╭─ TEXTO DE LEITURA

Duas pontes do Bairro Campestre foram destruídas pela chuva -  (crédito: Edésio Ferreira/EM/D.A Press)

Duas pontes do Bairro Campestre foram destruídas pela chuva

crédito: Edésio Ferreira/EM/D.A Press

Dom Silvério – Passados dois dias desde que Dom Silvério, na Zona da Mata, ficou debaixo d’água, as ruas continuam tomadas pela lama. Nas calçadas, os moradores – muitos de botina ou galocha – seguem com rodos na mão e fazem a limpeza de suas casas. A estimativa da Defesa Civil Municipal é que metade dos 5 mil moradores da cidade foi atingida pela chuva. Além dos 104 desalojados e 15 desabrigados, os mais afetados tiveram a casa tomada pelas águas – em apenas 20 minutos, choveu cerca de 150 mm, equivalente a quase 70% do volume esperado para o mês de janeiro.

 

Cada um dos atingidos tem lidado com o prejuízo, e com o trauma, à sua maneira. No caso da cuidadora de idosos Maria de Lourdes Sousa, que ainda conta as perdas e corre o risco de perder o freezer que comprou pra abrir um bar, o que restou é a torcida para que o prejuízo não seja tão grande. “Agora é tentar recuperar o que sobrou”, disse.

 

No momento da chuva, Maria teve apenas duas preocupações: acordar a colega de quarto, que dormia, e socorrer as suas cachorras, que estavam do lado de fora. O maior medo era de que a correnteza levasse os animais para o rio que fica no fundo do lote. Devido à força da água, a porta da casa não abriu, e Maria, então, saiu pela janela para socorrer as cachorras. “Foram embora algumas coisas, mas graças a Deus a gente está com vida e isso que é importante”, conta.

 

 

O desespero pra salvar os animais de casa também foi vivenciado pela aposentada Ana Maria da Silva. A enxurrada que atingiu o imóvel onde mora, bem no Centro da cidade, foi tanta que arrancou o portão. Antes mesmo de a água abaixar, moradores apareceram por ali para ajudar pessoas que estivessem ilhadas. Num ato de carinho com sua companheira, Ana entregou sua cachorrinha pra ser resgatada e apenas depois aceitou ajuda para si. “Foi tudo muito rápido. A gente não pensa em nada, não consegue pensar muito bem. É desespero”.

 

O balanço da chuva deixou a aposentada desesperançosa, pois, como disse, perdeu quase tudo. Entre os prejuízos estão móveis, eletrodomésticos, roupas. Ela conta que se mudou do Rio de Janeiro para Dom Silvério em busca de mais qualidade de vida, mas a experiência vivida com a chuva deixou um trauma, e, agora, vai se mudar para Vila Velha (ES), perto da filha. “Tudo que eu mais queria era estar aqui, mas acho que agora acabou o encanto. Preciso estar mais próxima de outras pessoas também”, desabafa.

╰─
╭─ DADOS

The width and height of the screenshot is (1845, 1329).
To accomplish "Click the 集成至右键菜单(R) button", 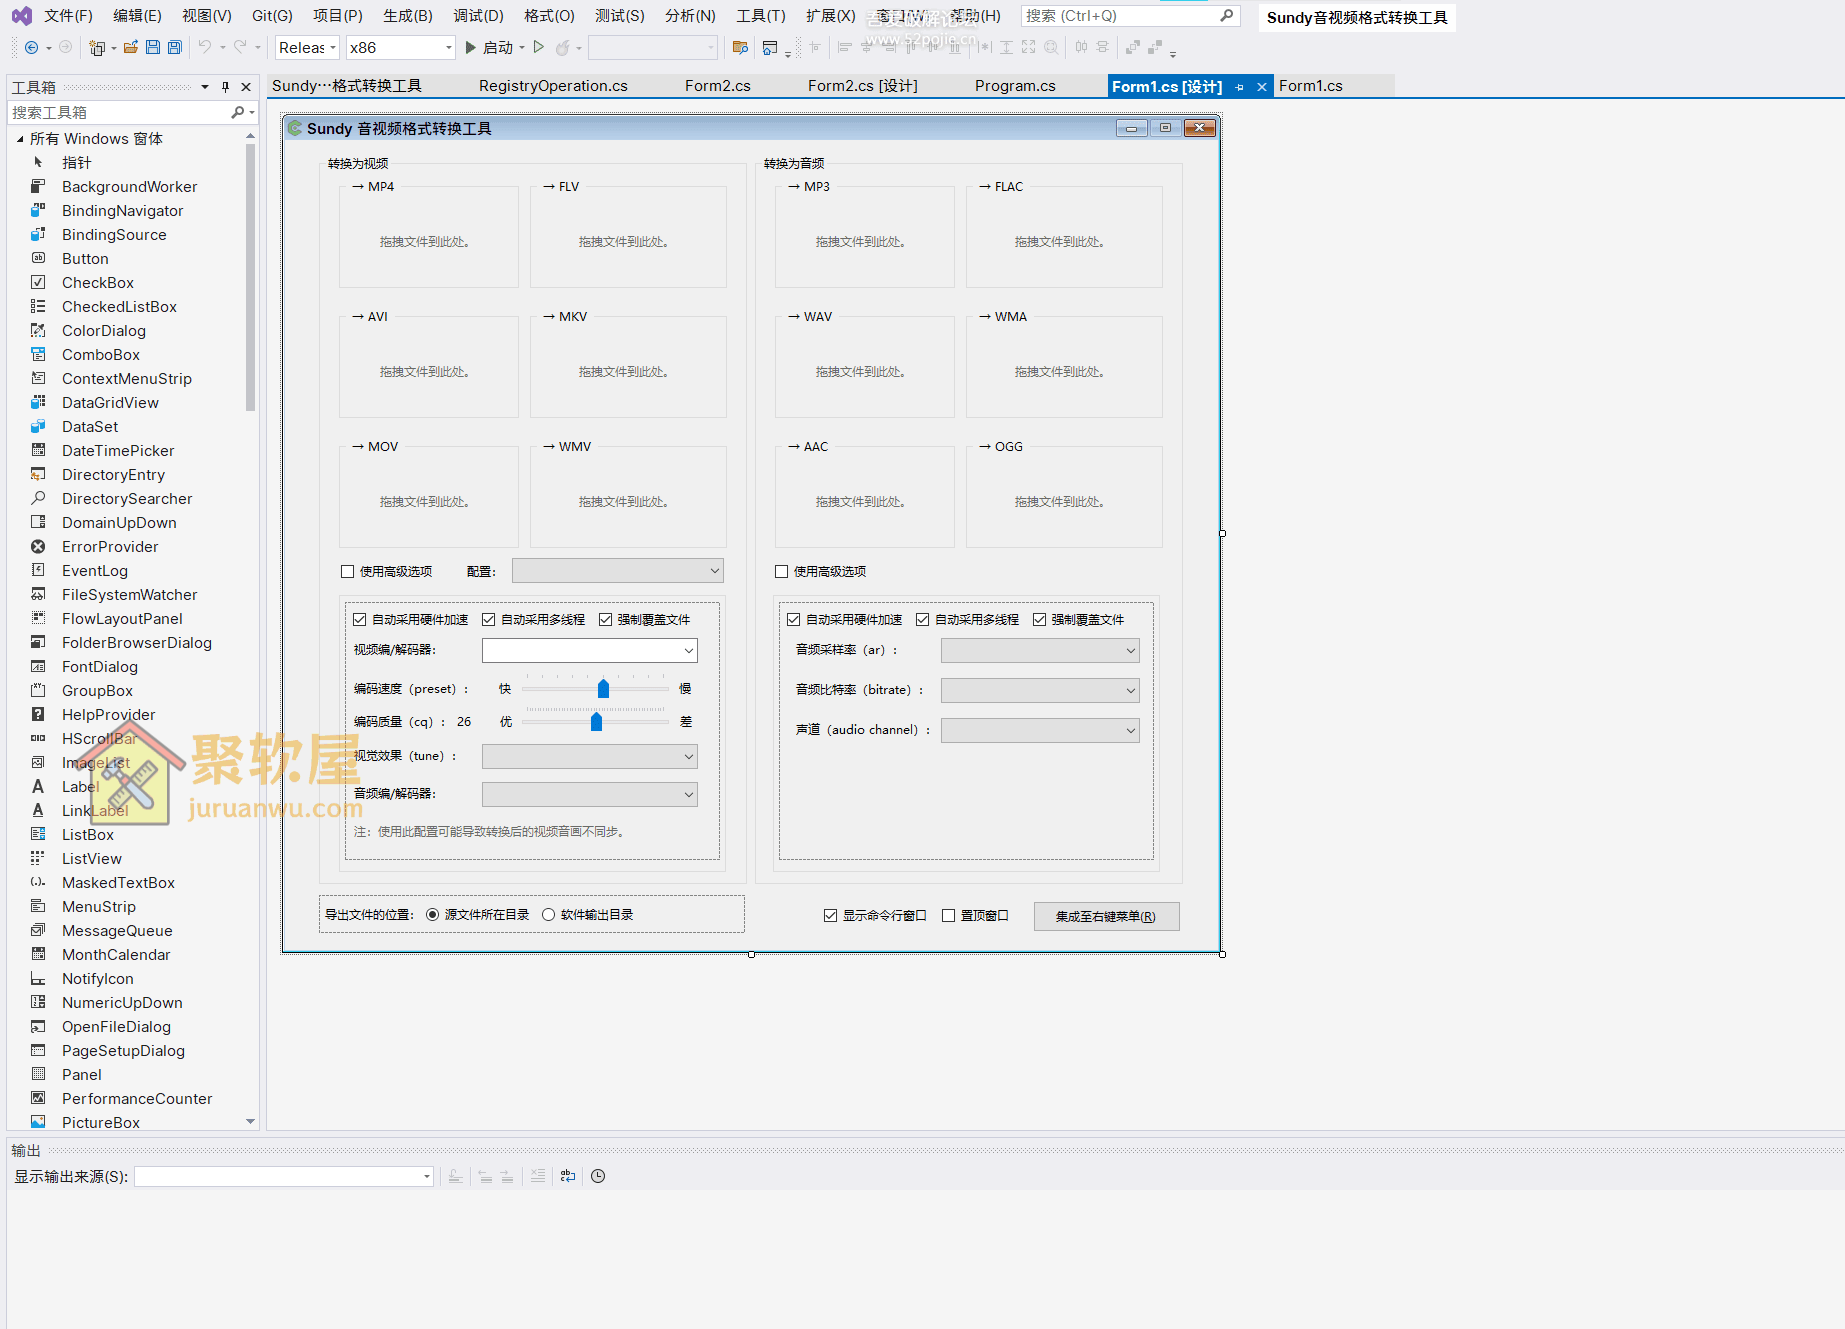I will [x=1106, y=917].
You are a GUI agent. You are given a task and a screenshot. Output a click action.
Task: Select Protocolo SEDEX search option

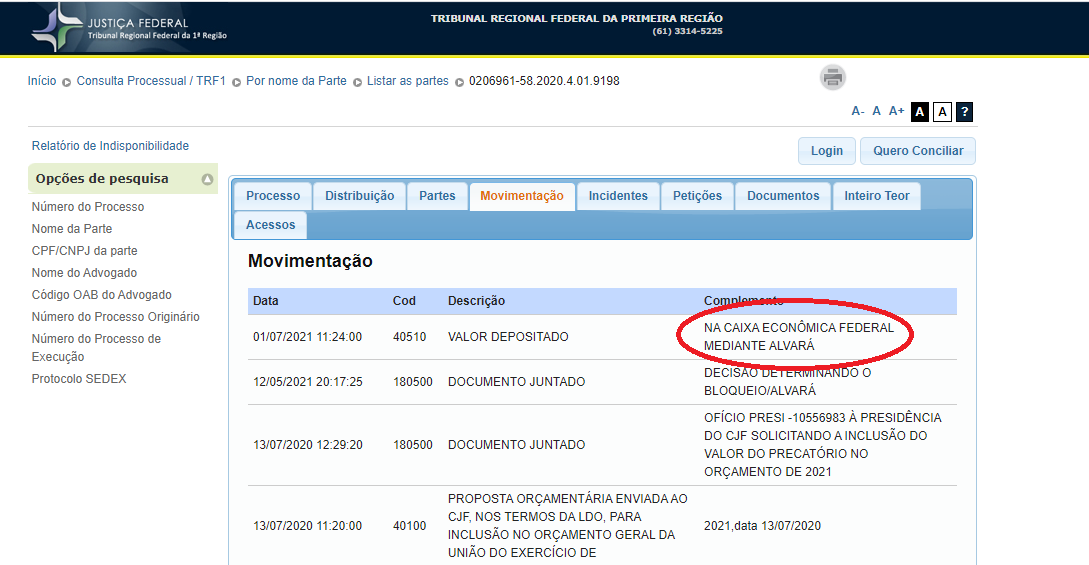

╰─

* **PROBLEMAS E TAREFAS**:
**A.** Transcreva o trecho da reportagem sobre a chuva em Dom Silvério entre "Dom Silvério –" e "mês de janeiro.", incluindo ambos.
**B.** Dê continuidade à reportagem sobre a chuva em Dom Silvério a partir da última frase apresentada.
O material foi retirado de outra fonte.

* **RESULTADOS**:
**A.**
Dom Silvério – Passados dois dias desde que Dom Silvério, na Zona da Mata, ficou debaixo d’água, as ruas continuam tomadas pela lama. Nas calçadas, os moradores – muitos de botina ou galocha – seguem com rodos na mão e fazem a limpeza de suas casas. A estimativa da Defesa Civil Municipal é que metade dos 5 mil moradores da cidade foi atingida pela chuva. Além dos 104 desalojados e 15 desabrigados, os mais afetados tiveram a casa tomada pelas águas – em apenas 20 minutos, choveu cerca de 150 mm, equivalente a quase 70% do volume esperado para o mês de janeiro.

**B.**
Quatro casas ao lado, mora o também aposentado Roni de Castro. Os vizinhos têm em comum o fato de terem escolhido Dom Silvério para passar a velhice. Também, ambos perderam quase tudo que tinham em casa nesta última chuva. Roni, por sua vez, revela não ter se abalado com os bens materiais perdidos. Ainda, diz não querer se mudar dali, pois a solidariedade que encontra em Dom Silvério não há em outros lugares, e cita que no dia seguinte à chuva muitos vizinhos foram ajudá-lo na limpeza da casa. “Não vou reclamar o que perdi, outros perderam mais do que eu. Bens e móveis a gente corre atrás e recupera, mas vida nunca”, contou à reportagem, vestido com uma blusa e uma bermuda emprestados do irmão – já que todas as roupas ficaram sujas com a água da enchente.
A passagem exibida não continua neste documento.